╭─ SOURCE DOCUMENT
‘Simplify Informania’

Terry Walton


I Was Thinking…

Henry David Thoreau was a 19th Century American essayist, poet and philosopher.  He’s famous for his ‘tiny house’—a 10-by-15-foot cabin.  He lived there for two years beginning in 1845, spending time reading, writing, thinking, growing his own food and making a few friends to neighbors nearby.  He removed extraneous stuff so that his mind could grow.  “Our life is frittered away by detail,” he wrote.  “Simplify!  Simplify!” (Life is Good, Jacobs, P.71)

This has me thinking “What in my life needs to ‘simplify’?  I would go ‘stir crazy’ if I lived in a 10-by-15-foot cabin, how about you?  However, I could use some simplifying.  I spend way too much time looking at my phone…and the problem is I miss everything else around me for viewing.  I spend way too much time on TV stressing out over the Atlanta Braves bullpen…and the problem is I become grumpy and frustrated.  I spend way too much time on social media crossing unnecessary bridges of worry…most of those worries never materialize.
╰─
- BRIEF 1
In the stretch of the essay on simplifying from "Terry Walton" through "Good, Jacobs, P.71)", swap "cabin" for "hut" and give that stretch again.
- BRIEF 2
Carry on writing the essay about Thoreau and simplifying, starting after its last sentence.
╭─ GIVEN MATERIAL
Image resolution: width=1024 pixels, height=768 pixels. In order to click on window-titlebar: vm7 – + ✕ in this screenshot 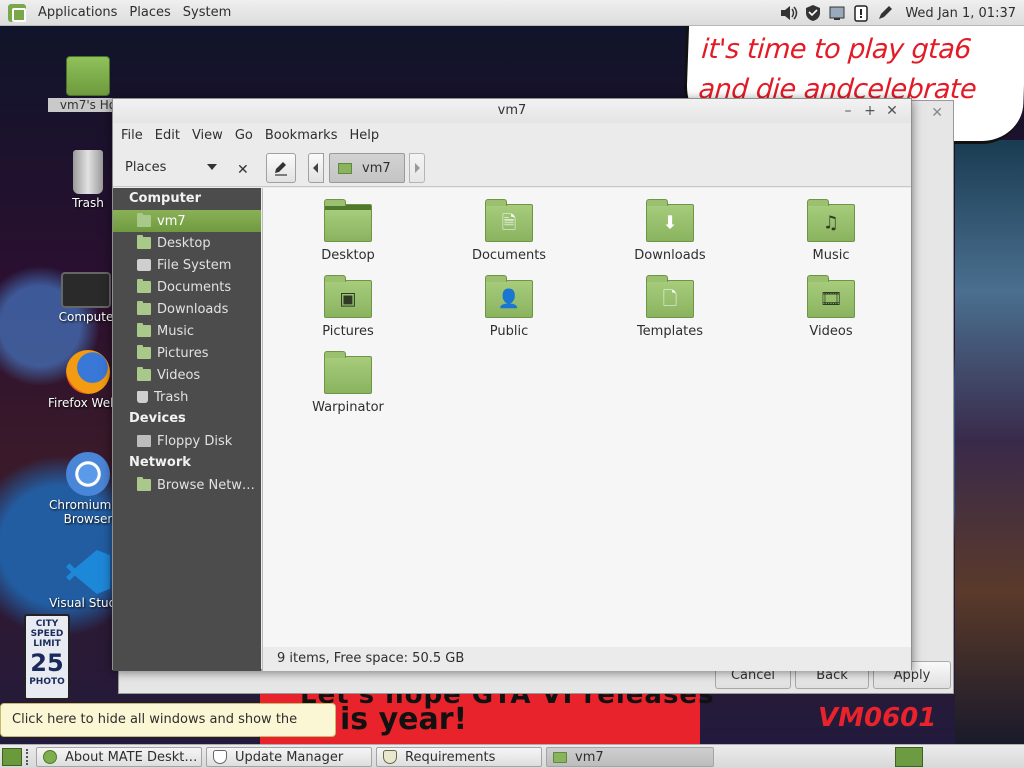, I will do `click(512, 111)`.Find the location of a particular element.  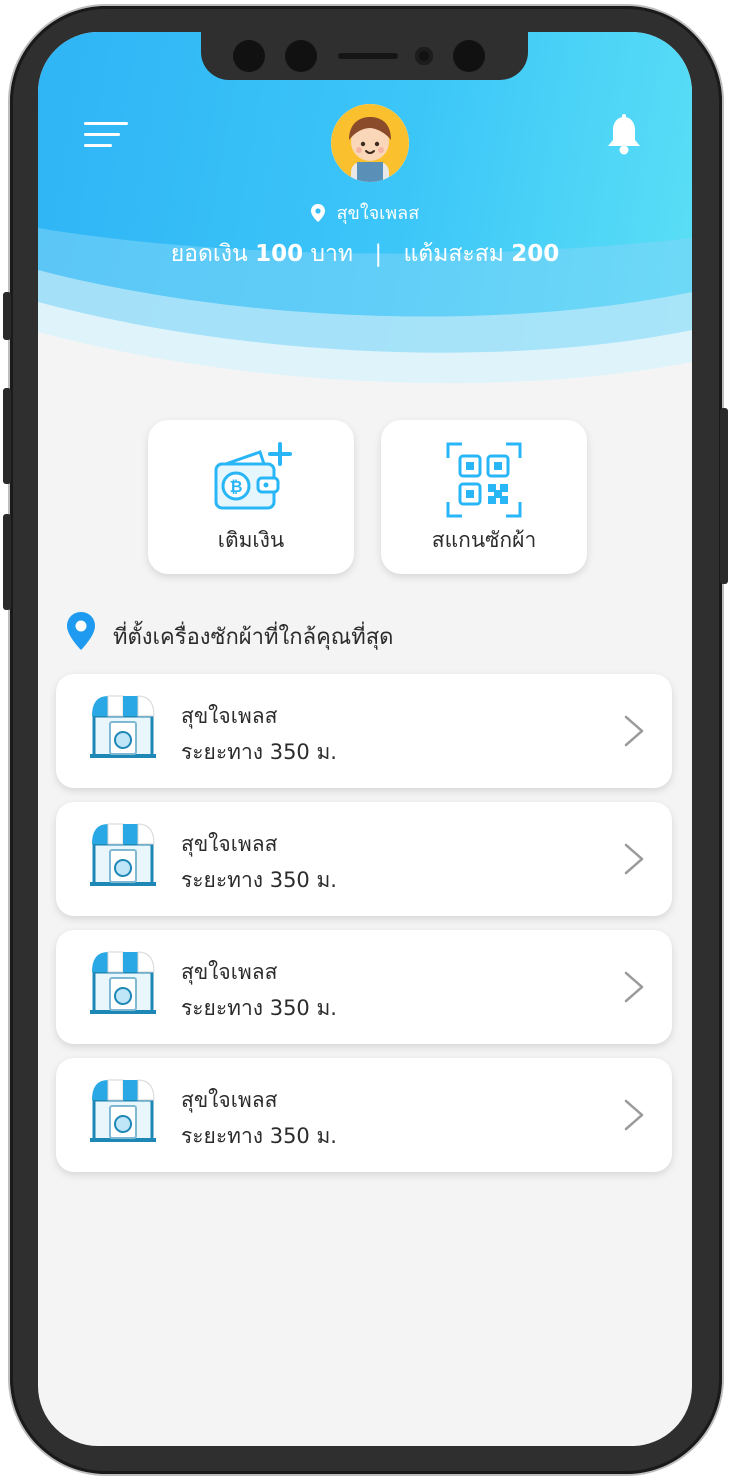

phone-volume-down-button is located at coordinates (7, 562).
╰─
- ANSWER BOX 1
Terry Walton


I Was Thinking…

Henry David Thoreau was a 19th Century American essayist, poet and philosopher.  He’s famous for his ‘tiny house’—a 10-by-15-foot hut.  He lived there for two years beginning in 1845, spending time reading, writing, thinking, growing his own food and making a few friends to neighbors nearby.  He removed extraneous stuff so that his mind could grow.  “Our life is frittered away by detail,” he wrote.  “Simplify!  Simplify!” (Life is Good, Jacobs, P.71)

- ANSWER BOX 2
It was Thoreau who said, “We are becoming the tools of our tools.”  He said this long before technology was even a word.  Don’t misunderstand, I am grateful for our technological age.  It makes so much so convenient.  However, when I see us sitting around in waiting rooms, offices, and even our family rooms with our heads down completely focused in our own world of smart phones, iPads or some other technology, I’m concerned our technology is becoming our unintentional consequence of disconnection.

As the world around us grows increasingly complex, we crave simplicity more than ever. There is a fine line in modern life between connectivity and the pitfalls of informania.

Thoreau went on to say, “I went to the woods because I wished to live deliberately and see if I could learn what it had to teach, and not, when I came to die, discover that I had not lived.” (P. 71)

“The thief comes only to steal and kill and destroy.  I came that they may have life and have it abundantly.” Jesus. (John 10:10, NRSV)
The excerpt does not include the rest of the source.